Alguien me dirá, ¿por qué no escribe en su celda? El buen Dios ha hecho bien en privarme hasta de la celda, a pesar de que aquí en casa hay bastantes y desocupadas. En efecto, para la realización de sus designios, es más a propósito la sala de recreo y trabajo, tanto más incómoda para escribir alguna cosa durante el día, cuanto demasiado buena para descansar durante la noche. Mas estoy contenta y agradezco a Dios la gracia de haber nacido pobre, y de vivir, por amor suyo, más pobre todavía.

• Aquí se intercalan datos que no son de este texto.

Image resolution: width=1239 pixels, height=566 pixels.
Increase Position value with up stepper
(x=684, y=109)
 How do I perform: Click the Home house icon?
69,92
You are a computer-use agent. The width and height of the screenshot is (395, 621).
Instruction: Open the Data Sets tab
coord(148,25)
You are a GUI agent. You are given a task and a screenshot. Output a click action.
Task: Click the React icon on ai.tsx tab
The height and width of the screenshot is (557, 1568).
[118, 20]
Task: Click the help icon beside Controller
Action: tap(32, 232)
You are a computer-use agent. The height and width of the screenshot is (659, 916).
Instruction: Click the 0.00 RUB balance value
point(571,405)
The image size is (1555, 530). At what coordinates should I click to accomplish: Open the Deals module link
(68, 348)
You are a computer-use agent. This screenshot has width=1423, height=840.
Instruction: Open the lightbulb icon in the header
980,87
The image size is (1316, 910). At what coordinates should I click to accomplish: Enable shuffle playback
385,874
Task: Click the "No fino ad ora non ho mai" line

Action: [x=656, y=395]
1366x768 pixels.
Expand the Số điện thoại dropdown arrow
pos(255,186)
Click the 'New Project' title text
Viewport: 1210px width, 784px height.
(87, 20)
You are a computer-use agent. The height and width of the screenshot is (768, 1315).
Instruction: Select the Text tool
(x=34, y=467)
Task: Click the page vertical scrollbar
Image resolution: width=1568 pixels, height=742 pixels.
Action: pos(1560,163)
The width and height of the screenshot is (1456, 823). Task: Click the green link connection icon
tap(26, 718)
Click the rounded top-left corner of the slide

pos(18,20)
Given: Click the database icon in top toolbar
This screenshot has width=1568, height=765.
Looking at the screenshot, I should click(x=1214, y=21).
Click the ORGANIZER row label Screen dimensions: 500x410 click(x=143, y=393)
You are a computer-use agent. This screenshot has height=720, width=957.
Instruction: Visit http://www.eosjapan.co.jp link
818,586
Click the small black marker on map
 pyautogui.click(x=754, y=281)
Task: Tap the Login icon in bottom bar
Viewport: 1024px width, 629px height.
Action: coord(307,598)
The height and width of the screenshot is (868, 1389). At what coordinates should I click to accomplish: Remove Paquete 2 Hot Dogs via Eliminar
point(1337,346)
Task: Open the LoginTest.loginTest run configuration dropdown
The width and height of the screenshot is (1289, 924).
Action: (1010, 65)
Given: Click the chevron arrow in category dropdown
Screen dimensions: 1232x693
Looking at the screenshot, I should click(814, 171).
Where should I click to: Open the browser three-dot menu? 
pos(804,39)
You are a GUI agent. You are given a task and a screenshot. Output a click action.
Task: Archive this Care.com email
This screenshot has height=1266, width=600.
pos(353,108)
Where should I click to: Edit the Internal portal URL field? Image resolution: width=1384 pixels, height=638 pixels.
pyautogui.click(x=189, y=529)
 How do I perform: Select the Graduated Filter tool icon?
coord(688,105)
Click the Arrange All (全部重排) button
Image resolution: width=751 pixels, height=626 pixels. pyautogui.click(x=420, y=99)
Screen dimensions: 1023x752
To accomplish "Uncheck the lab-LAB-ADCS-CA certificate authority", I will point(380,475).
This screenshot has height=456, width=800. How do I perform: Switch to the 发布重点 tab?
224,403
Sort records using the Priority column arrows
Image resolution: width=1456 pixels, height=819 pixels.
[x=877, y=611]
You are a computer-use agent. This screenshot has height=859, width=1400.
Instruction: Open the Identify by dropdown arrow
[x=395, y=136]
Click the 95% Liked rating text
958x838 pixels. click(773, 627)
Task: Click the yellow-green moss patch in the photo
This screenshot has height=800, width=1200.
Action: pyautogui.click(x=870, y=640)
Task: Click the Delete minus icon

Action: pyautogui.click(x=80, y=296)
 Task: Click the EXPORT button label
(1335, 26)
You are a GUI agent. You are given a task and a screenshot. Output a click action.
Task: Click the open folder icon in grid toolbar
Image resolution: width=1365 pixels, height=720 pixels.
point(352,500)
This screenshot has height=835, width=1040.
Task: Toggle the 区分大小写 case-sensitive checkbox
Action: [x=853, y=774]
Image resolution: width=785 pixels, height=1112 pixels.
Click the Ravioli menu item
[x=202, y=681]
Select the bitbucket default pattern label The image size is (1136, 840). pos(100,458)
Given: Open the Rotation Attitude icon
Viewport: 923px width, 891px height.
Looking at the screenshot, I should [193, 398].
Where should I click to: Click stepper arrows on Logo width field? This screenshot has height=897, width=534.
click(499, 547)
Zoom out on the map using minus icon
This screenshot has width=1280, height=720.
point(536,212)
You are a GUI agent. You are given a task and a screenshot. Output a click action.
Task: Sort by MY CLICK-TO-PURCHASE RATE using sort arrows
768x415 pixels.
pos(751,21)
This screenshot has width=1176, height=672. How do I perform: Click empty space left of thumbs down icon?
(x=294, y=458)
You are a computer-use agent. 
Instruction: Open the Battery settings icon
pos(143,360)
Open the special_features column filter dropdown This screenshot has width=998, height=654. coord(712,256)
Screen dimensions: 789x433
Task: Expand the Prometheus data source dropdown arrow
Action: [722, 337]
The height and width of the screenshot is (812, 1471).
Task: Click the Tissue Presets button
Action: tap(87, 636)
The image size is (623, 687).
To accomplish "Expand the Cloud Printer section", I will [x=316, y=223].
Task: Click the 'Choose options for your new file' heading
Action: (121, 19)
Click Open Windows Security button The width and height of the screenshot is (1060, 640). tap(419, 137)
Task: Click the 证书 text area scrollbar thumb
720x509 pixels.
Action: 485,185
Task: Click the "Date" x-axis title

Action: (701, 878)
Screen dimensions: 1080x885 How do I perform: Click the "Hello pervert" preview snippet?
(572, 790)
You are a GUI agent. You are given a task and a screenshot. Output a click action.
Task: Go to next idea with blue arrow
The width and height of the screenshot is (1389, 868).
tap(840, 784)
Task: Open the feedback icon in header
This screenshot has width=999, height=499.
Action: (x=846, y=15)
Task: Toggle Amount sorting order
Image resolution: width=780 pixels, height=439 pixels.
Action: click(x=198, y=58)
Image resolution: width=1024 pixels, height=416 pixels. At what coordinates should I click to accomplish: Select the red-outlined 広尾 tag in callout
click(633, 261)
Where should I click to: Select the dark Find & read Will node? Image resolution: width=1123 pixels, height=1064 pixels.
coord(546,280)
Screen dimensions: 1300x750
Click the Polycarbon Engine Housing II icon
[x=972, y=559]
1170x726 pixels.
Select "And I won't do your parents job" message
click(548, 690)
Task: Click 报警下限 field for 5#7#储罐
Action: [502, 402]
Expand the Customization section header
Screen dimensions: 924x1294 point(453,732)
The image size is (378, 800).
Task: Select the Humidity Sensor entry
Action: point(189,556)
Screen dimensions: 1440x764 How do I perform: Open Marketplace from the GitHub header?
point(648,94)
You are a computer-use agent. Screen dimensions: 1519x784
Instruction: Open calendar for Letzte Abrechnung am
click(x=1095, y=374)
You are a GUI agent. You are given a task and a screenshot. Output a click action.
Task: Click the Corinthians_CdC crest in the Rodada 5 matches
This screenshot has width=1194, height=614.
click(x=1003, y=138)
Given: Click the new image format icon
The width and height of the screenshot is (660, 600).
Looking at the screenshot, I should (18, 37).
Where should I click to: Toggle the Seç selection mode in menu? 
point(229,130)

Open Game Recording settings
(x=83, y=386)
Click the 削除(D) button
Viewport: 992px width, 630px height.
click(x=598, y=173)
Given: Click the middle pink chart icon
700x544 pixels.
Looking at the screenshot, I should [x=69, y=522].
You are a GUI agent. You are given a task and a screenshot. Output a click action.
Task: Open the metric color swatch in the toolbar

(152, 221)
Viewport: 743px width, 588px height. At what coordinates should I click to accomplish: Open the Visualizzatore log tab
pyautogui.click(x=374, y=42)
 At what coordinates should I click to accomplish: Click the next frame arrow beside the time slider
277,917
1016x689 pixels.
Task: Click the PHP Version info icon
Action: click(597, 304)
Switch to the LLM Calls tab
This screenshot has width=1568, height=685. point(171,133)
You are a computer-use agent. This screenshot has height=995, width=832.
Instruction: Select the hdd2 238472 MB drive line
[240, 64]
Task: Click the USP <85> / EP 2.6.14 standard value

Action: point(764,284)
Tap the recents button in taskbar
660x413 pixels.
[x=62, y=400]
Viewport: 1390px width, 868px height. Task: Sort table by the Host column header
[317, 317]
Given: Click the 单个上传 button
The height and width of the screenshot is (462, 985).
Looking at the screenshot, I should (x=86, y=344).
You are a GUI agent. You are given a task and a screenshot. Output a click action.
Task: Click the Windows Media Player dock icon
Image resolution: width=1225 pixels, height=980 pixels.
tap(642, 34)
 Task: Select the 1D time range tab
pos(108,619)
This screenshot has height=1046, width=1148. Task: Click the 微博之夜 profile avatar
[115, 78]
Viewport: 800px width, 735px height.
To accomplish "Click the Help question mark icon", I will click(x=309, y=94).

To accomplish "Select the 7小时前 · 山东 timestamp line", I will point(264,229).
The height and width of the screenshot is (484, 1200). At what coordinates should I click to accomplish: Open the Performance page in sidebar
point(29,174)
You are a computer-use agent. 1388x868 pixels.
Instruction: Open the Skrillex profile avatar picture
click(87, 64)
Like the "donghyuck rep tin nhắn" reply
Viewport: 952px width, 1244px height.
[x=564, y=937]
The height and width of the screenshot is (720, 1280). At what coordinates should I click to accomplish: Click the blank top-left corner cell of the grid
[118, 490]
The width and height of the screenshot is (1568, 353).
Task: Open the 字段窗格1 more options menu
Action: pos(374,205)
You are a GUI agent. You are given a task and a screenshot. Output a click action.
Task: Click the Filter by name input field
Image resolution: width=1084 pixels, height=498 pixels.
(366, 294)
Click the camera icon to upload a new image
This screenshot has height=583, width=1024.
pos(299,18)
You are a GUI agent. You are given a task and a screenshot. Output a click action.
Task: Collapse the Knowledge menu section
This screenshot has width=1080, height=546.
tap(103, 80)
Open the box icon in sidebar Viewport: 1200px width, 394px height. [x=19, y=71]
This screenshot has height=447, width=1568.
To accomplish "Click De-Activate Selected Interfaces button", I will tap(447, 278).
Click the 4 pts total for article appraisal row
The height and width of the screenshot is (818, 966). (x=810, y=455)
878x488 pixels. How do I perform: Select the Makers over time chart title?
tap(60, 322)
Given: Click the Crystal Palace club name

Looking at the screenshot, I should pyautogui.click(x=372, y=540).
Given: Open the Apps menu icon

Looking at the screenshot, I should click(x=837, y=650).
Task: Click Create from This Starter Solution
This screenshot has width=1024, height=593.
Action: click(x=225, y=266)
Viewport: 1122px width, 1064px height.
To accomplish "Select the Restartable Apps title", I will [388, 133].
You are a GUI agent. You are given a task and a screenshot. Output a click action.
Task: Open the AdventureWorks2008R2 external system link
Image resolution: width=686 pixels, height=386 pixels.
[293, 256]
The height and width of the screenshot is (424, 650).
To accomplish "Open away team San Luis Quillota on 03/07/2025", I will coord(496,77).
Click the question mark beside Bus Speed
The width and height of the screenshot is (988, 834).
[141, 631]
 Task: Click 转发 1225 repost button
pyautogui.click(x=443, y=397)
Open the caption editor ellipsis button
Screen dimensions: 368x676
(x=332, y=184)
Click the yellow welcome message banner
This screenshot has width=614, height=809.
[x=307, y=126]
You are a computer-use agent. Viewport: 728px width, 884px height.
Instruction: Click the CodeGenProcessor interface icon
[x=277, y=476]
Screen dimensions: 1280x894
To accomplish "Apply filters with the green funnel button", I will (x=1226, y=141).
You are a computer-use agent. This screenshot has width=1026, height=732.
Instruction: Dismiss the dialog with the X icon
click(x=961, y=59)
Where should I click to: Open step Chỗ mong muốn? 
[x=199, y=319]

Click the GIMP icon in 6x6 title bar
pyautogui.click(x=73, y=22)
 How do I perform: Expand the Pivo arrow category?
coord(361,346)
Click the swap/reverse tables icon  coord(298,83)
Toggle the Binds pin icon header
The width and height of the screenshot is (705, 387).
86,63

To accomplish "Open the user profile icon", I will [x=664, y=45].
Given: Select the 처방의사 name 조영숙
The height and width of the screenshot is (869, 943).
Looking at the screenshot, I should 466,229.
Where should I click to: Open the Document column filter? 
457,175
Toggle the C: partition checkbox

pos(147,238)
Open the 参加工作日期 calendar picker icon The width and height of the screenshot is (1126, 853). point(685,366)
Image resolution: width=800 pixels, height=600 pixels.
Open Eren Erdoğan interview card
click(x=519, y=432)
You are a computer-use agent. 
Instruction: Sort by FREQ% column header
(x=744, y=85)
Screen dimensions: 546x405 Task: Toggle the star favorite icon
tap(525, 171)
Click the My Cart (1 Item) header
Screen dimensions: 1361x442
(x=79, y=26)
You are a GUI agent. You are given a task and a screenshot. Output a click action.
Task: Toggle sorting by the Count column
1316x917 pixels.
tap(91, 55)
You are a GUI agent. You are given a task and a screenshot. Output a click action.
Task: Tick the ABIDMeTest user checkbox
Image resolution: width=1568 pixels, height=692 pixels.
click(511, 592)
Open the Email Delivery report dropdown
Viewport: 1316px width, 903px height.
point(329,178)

¡Ay, mi Dios! ¡Nada, nada de eso quería decir! Vuelvo a lo que Dios me deparó, al abrir el Nuevo Testamento: en la carta de San Pablo a los Filipenses, 2,5-8, leí así:
“Tened los mismos sentimientos que tuvo Cristo Jesús, quien, existiendo en forma de Dios... se anonadó, tomando la forma de siervo; y en la condición de hombre se humilló, hecho obediente hasta la muerte”.
Después de reflexionar un poco, leí todavía en el mismo capitulo, versículos 12 y 13: “Con temor y temblor trabajad por vuestra salvación. Pues Dios es el que obra en vosotros el querer y el obrar según su beneplácito”.
Está bien. No preciso de más: obediencia y abandono en Dios que es Él que obra en mí. Verdaderamente, no soy más que un pobre y miserable instrumento del que Él se quiere servir y que dentro de poco, como el pintor que arroja al fuego el pincel que ha utilizado, para que se reduzca a cenizas, así el Divino Pintor reducirá a las cenizas del túmulo, su inútil instrumento, hasta el gran día de las aleluyas eternas. Y deseo ardientemente este día, porque el túmulo no aniquila todo, y la felicidad del Amor eterno e infinito comienza ya».